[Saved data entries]

——————

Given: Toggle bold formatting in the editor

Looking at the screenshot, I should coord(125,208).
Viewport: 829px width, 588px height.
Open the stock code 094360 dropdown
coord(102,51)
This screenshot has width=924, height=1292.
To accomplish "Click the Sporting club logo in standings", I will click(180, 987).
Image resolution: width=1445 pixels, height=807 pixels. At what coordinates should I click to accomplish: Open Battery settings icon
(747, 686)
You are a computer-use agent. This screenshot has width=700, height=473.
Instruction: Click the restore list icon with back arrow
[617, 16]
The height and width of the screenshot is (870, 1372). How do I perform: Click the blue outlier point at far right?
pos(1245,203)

——————

[Instructions for the task]
Please return only the lines above, starting at the line that has "Viewport: 829px width, 588px height." and ending at the line that has "You are a computer-use", keeping both and leaving each one unchanged.

[Task output]
Viewport: 829px width, 588px height.
Open the stock code 094360 dropdown
coord(102,51)
This screenshot has width=924, height=1292.
To accomplish "Click the Sporting club logo in standings", I will click(180, 987).
Image resolution: width=1445 pixels, height=807 pixels. At what coordinates should I click to accomplish: Open Battery settings icon
(747, 686)
You are a computer-use agent. This screenshot has width=700, height=473.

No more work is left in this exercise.